We see images of a man driving, shopping for groceries, and going through all the routines of daily life.  And the narrator presses on, saying, “When I take a shower, I think: What about me?  I hope this shower makes me feel happy.  I hope this kiss makes me feel happy.  I hope this lunch makes me feel happy.  I hope these clothes make me feel happy.  I hope this donut, this cup of coffee, this new affair, this new job — What about me? What about me?”

We see a man in dark glasses standing motionless on a city street, looking baffled and lost, staring glumly at nothing, and finally the narrator says, “You know what?  None of it will make you happy unless you do one simple thing: change ‘me’ for ‘you,’ ‘me’ for ‘you.’”  The black and white images suddenly turn to color.  We see a man lying on his back on a field of grass, eyes open, fully awake, and the narrator exclaims, “Let’s wake up in the morning and try something wild.  Let’s break up the monotony and say: May you be happy.  May you be happy.”  What about you?  That question gives so much more love, so much more joy!  And the narrator continues, “When I give you a big fat kiss, when I take a shower, when I make my bed, when I dance, may it make you happy!  When I give you the remote control, may it make you happy!  When I sit on a park bench by myself, when I feel the sun and the breeze, may it make you happy!  When I just look at you…may it make you happy.”  The video concludes, “You know what?
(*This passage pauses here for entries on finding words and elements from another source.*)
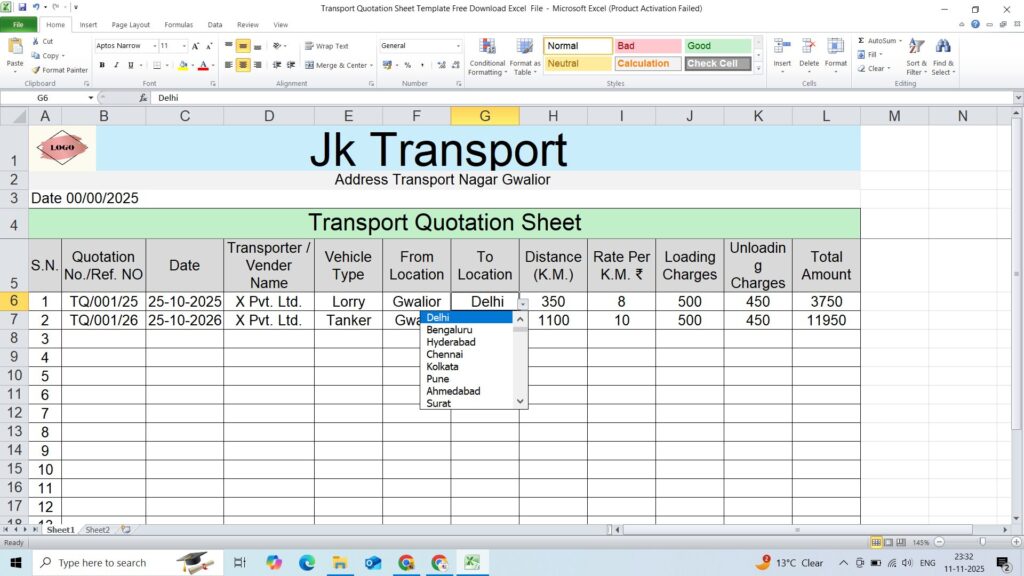1024x576 pixels.
Task: Click the Merge & Center button
Action: pos(339,65)
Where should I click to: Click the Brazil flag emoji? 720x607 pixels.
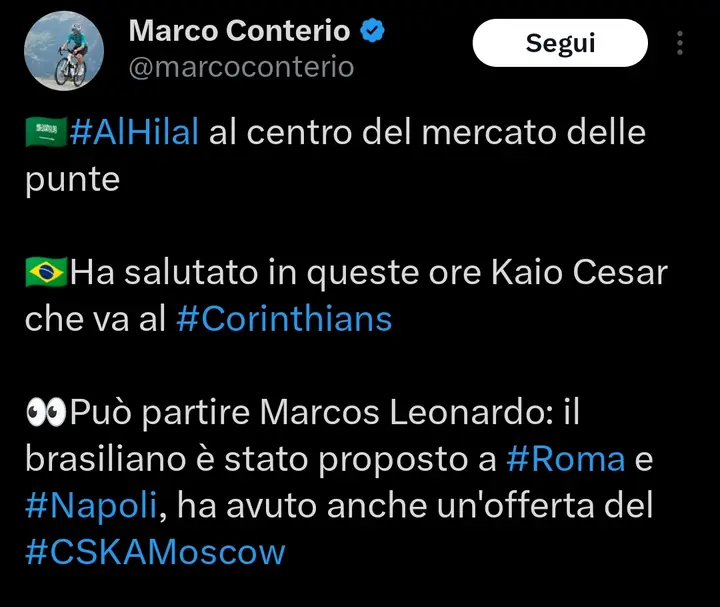(x=46, y=272)
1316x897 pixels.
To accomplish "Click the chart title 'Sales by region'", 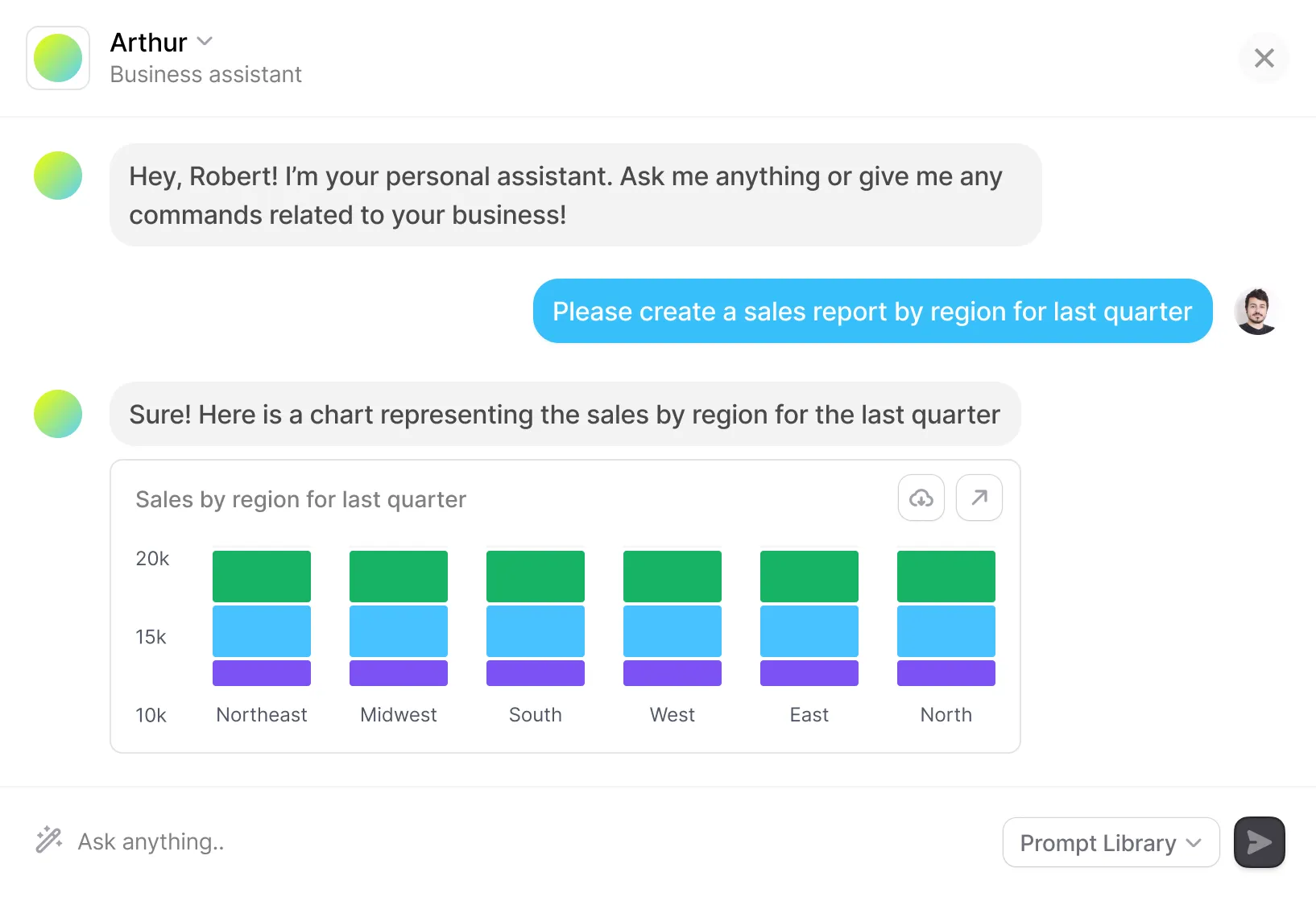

When you’re happy, I’m happy.  That’s the formula: first you, then me.  That’s what happiness is.  It’s just the heart being free.”

That’s what happiness is, and that’s the incarnation, too: when we share in the divine life of joyful self-giving.  I’m not talking about co-dependence, about ignoring our own needs, but rather about opening our eyes and minds and hearts to the God-given preciousness of other people and the whole creation.  God is constantly pouring out God’s self into the world and as the world, giving God’s self to us, right here, and now, and now, in this very moment.  “The Word became flesh and lived among us.”  And the Word becomes flesh and lives again and again among us whenever we open to the love that is hidden in each moment, whenever we allow ourselves to be pulled by love out of the enclosure of our self-absorption and to be freed from self-concern. 

Yes, we have only just begun to explore the incarnation and to savor the gift that God is giving us in the birth of Christ.  Day by day, God willing, Christ will be born a little more fully into our thoughts, into our intentions, into the very cells of our bodies, and the light that is enkindled in our hearts will shine forth more fully in our lives.  

1. Mipham – What About Me, by film producer/director Chewyguru: youtu.be/FDSAAlrqAHM.